Une conférence de presse de la Nasa, le 26 mai 2026, à Washington DC (illustration) ( AFP / MANDEL NGAN )
Astrobiotic, Firefly Aerospace, Intuite Machines... La Nasa a annoncé mardi 30 juin de nouvelles missions avec des entreprises américaines pour aider à la création future d'une base à la surface lunaire, un projet qui commence à prendre forme malgré de récentes déconvenues.
Menées en collaboration avec trois firmes développant des robots lunaires, ces quatre missions dotées d'un budget total d'environ 600 millions de dollars s'ajoutent à d'autres annoncées en mai par l'agence.
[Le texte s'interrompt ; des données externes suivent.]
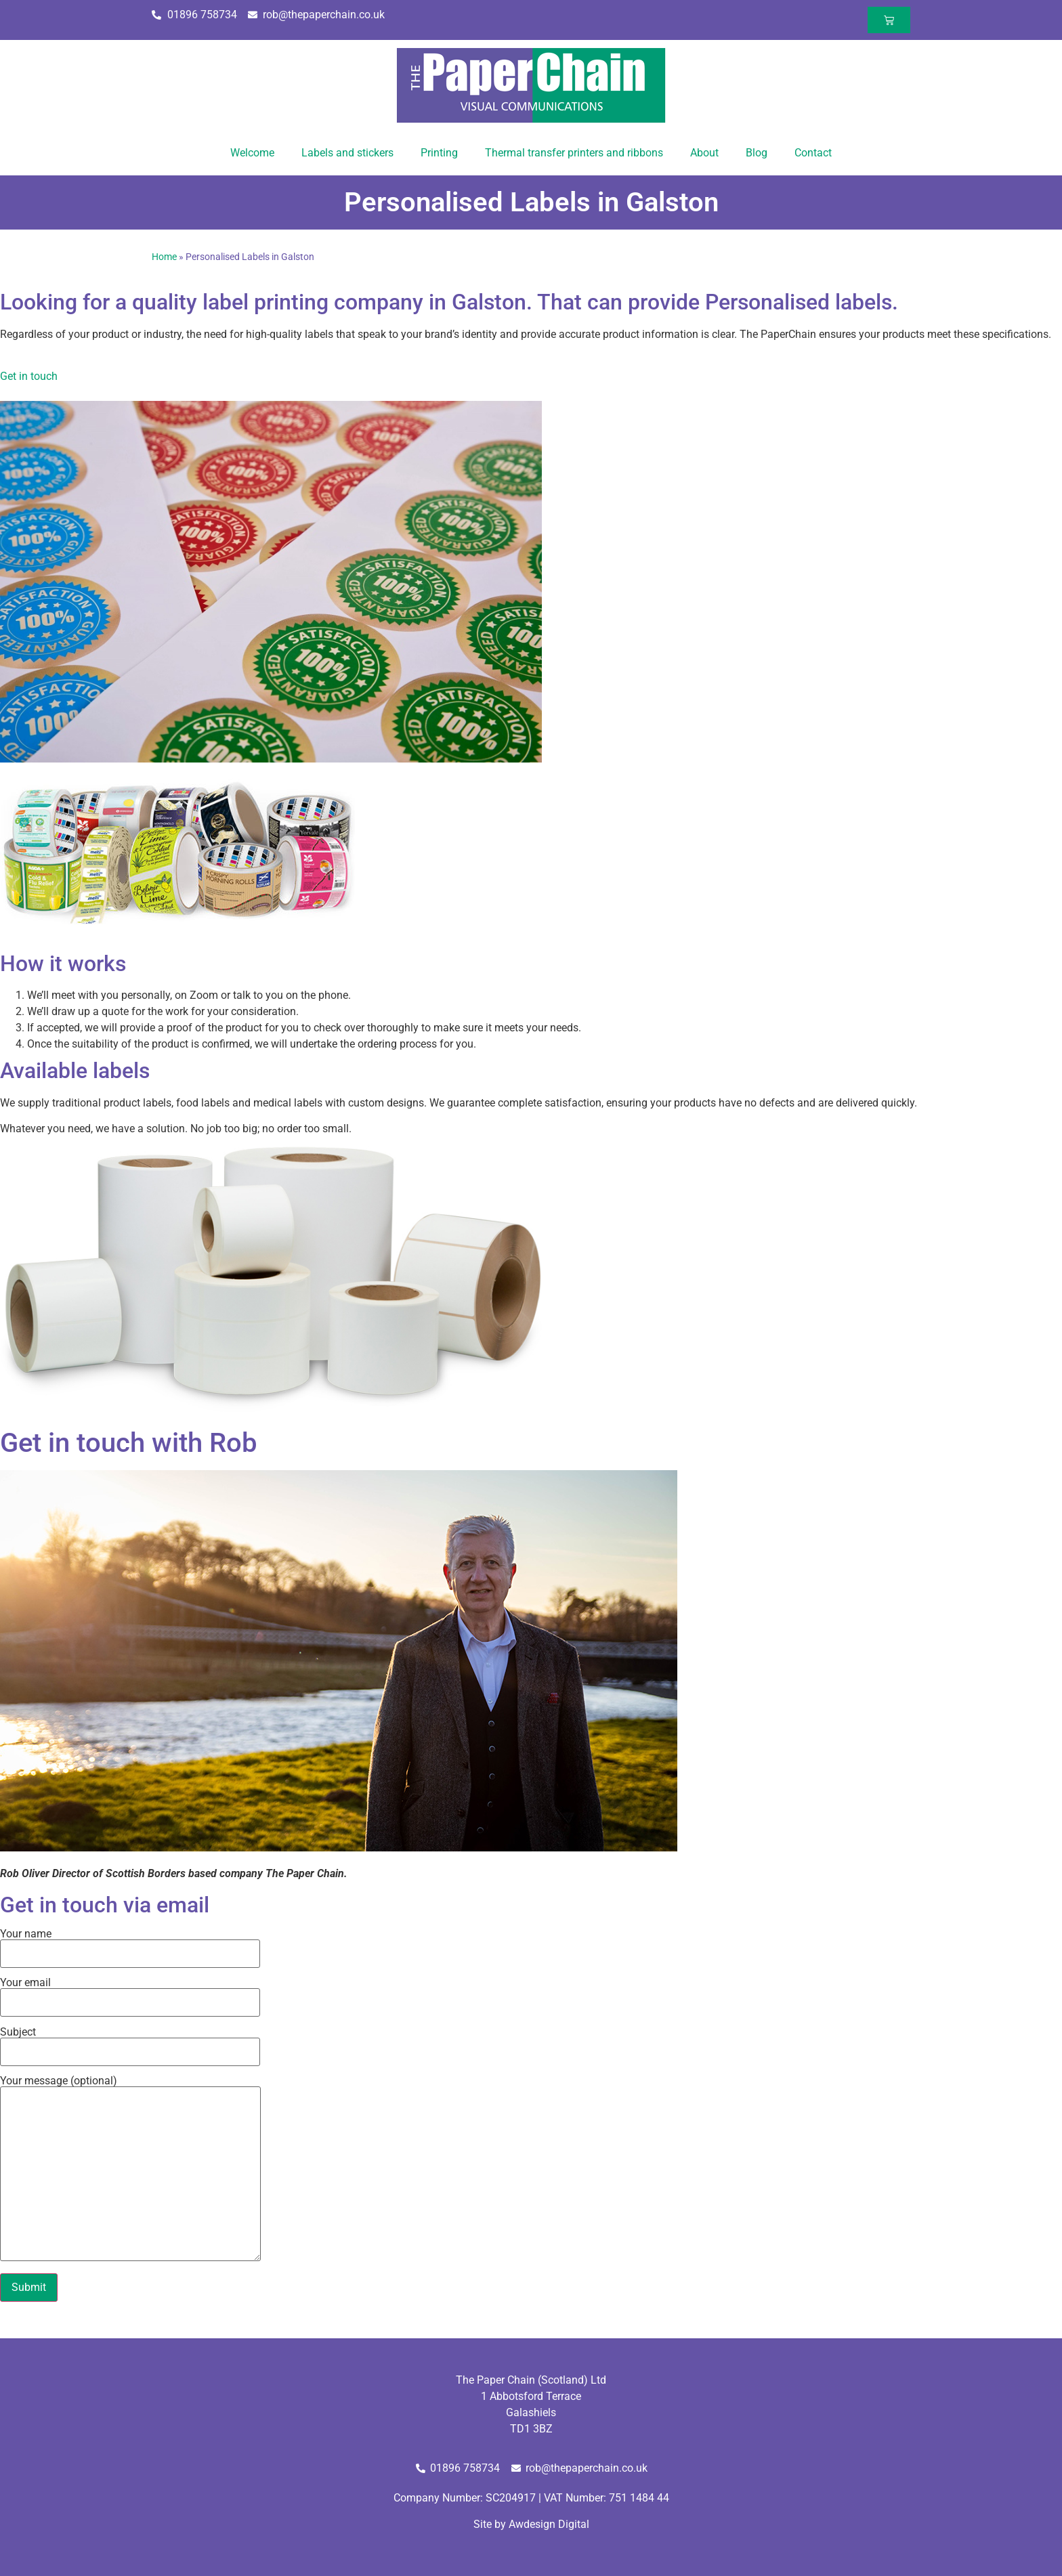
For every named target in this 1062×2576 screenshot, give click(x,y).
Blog (756, 152)
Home (164, 256)
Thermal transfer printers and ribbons (574, 152)
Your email (130, 1993)
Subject (130, 2042)
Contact (813, 152)
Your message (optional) (130, 2169)
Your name (130, 1944)
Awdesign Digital (549, 2524)
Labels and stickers (347, 152)
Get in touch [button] (29, 376)
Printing (439, 152)
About (704, 152)
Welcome (252, 152)
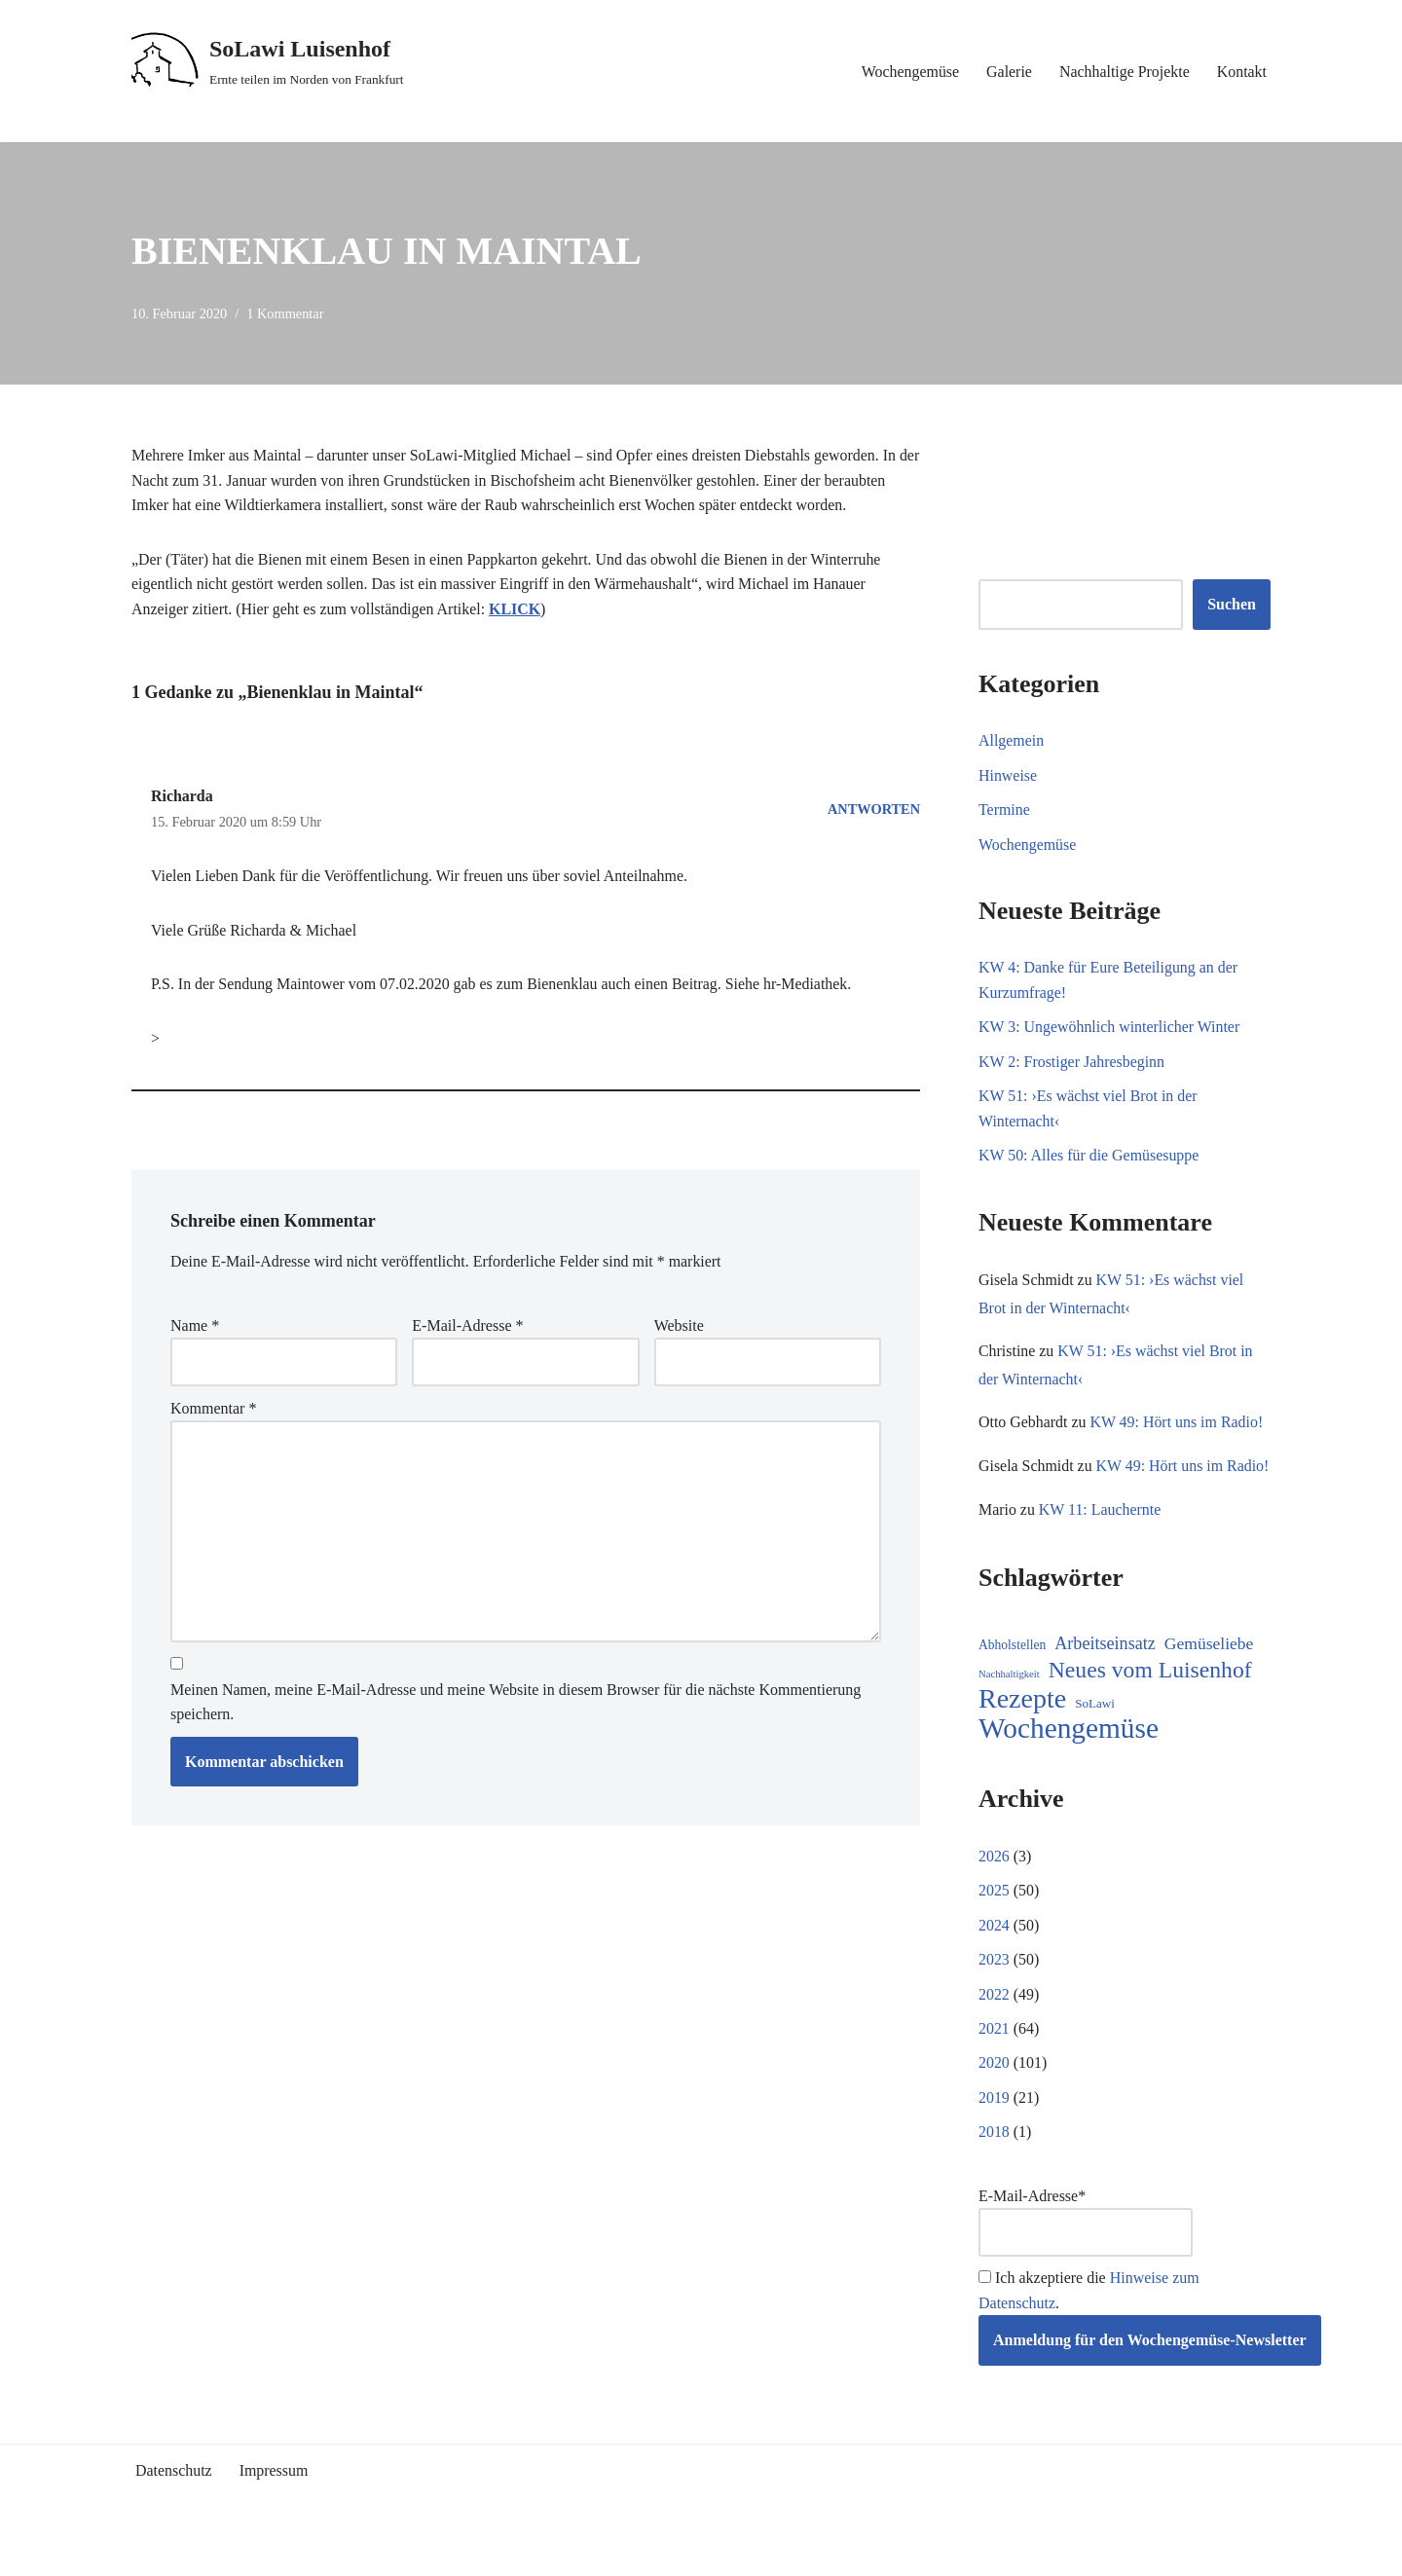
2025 (994, 1921)
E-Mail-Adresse (467, 1326)
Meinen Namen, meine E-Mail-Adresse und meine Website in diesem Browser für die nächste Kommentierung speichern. (515, 1704)
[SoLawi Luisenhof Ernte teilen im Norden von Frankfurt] (267, 61)
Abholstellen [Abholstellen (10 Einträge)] (1012, 1676)
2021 (994, 2059)
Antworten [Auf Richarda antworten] (874, 809)
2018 (994, 2163)
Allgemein (1011, 740)
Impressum (274, 2503)
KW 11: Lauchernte (1100, 1539)
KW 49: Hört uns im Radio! (1177, 1424)
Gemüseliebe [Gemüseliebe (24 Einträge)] (1209, 1674)
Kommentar (213, 1410)
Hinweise (1007, 775)
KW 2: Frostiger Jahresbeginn (1071, 1062)
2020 (994, 2094)
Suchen (1231, 605)
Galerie (1008, 71)
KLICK (516, 610)
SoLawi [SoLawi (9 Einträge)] (1095, 1734)
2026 (994, 1886)
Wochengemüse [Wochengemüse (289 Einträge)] (1068, 1760)
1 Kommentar (286, 313)
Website (679, 1326)
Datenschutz (173, 2503)
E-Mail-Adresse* (1085, 2254)
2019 (994, 2129)
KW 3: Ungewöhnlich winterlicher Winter (1109, 1027)
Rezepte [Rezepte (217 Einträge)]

Elles consisteront à acheminer sur la Lune des instruments scientifiques devant permettre de préparer le terrain à cette construction.
Cette annonce survient alors que les ambitions lunaires de l'agence spatiale américaine ont été mises à mal par la spectaculaire explosion fin mai de la fusée New Glenn de l'entreprise Blue Origin du multimilliardaire Jeff Bezos.
Malgré cette déconvenue, de hauts responsables de la Nasa se sont montrés rassurants mardi et ont dit envisager "d'autres options" pour envoyer l'alunisseur développé par Blue Origin dans le cas où New Glenn ne pourrait pas être utilisée à temps.
Par ailleurs, l'agence compte "effectuer au moins une mission en 2026" via une autre entreprise, a pointé Carlos Garcia-Galan, responsable de la Nasa pour la base lunaire.
Pour tenir son calendrier serré, la Nasa a notamment évoqué mardi la possibilité de réaffecter un rover martien à un usage lunaire.
Course de vitesse avec la Chine
Après avoir travaillé pendant des années à la construction d'une station spatiale autour de la Lune nommée Gateway, l'agence a a annoncé en mars se concentrer dorénavant sur la création d'une infrastructure au sol, pour laquelle 20 milliards de dollars ont été promis.
Cette base est prévue près du pôle sud lunaire, une zone stratégique en raison de la présence d'eau sous forme de glace dans ses sols, et devrait commencer à être construite à partir de 2029, avait-elle alors annoncé.
Pensé pour concurrencer la Chine, qui ambitionne également d'envoyer des hommes sur la Lune et d'y établir une base, ce plan très ambitieux reste encore vague à plusieurs égards.
L'agence spatiale américaine a commencé à détailler ces derniers mois sa vision, qui comprend notamment des modules d'alunissage, des véhicules tout-terrain lunaires et des drones afin d'étudier le terrain puis d'y construire progressivement des infrastructures telles qu'un réseau électrique et des habitats pressurisés.